TAIPEI, Taiwan – Foxconn founder Terry Gou has a vision of how to rewire the Taiwan firm that builds iPhones to cut dependence on Apple Inc., the client around which he built a $46 billion tech empire. Just don't expect him to tell anyone exactly what it is.
With the latest version of Apple's smash hit smartphone having catapulted first-quarter profits 55 percent higher, investors have sent shares in Hon Hai Precision Industry Co. — Foxconn's flagship — rising toward the historic highs hit eight years ago that give it its lofty market value.

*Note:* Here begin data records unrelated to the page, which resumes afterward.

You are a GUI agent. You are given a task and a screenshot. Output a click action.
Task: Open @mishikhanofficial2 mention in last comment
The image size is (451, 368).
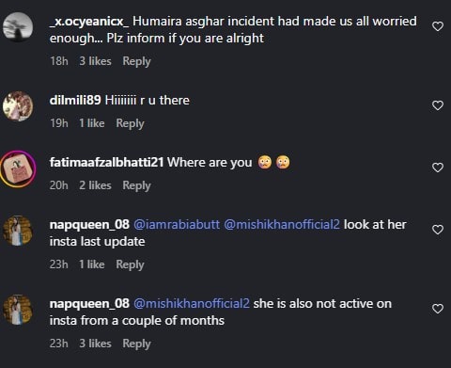192,304
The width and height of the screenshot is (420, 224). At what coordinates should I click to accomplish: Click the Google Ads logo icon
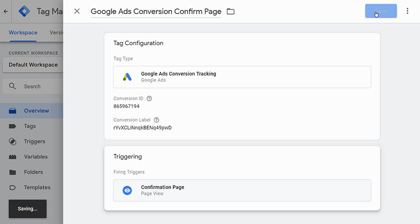click(x=128, y=77)
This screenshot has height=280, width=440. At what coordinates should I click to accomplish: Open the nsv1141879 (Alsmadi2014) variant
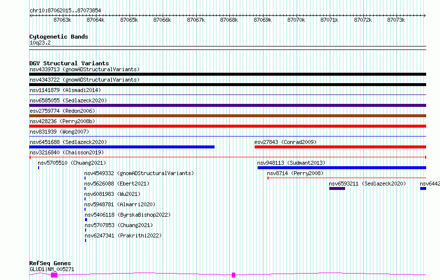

Within two years, though, analysts expect annual iPhone shipments growth to slow to a fraction of 2012's boom. If few question Gou's management savvy, investors say they're stuck in the dark on broad-brush plans to diversify into new tech like electric cars and robots, as well as waiting to hear how he intends to make good on pledges to crack new markets like India, Brazil and Indonesia.
That's how Gou prefers it, he explained at the company's annual meeting last month, his once-a-year reckoning with investors.
"I have a lot of the information they want," he said, referring to big foreign institutional investors, which make up 48 percent of Hon Hai's shareholders, "but I insist on not making it public."
Gou's business instincts have served him well, building the world's biggest contract maker of electronic gadgets from scratch more than 40 years ago. Yet at 64, the chairman and chief executive's maverick approach to transparency also stretches to lack of precise word on succession plans, leaving company watchers trusting his skills but wondering what kind of business Hon Hai will become, and who will run it in the future.
Sovereign wealth funds from Norway, Singapore, Saudi Arabia and Abu Dhabi rank among Hon Hai's top 10 shareholders, but Gou said sharing information with them would be unfair to the army of retail investors who own nearly 40 percent of Hon Hai, outnumbering foreign shareholders 220 to 1. Gou himself is the biggest single investor with a direct 12.5 percent stake, making him one of Taiwan's richest men.
"He doesn't tell you 'this.' He doesn't tell you 'that.' Nothing you can do about it," said Andrew Yang, head of Taiwan investments at Manulife Asset Management, which regularly buys Hon Hai shares. "If [Gou] can deliver results, then all you can do is believe he has competitiveness."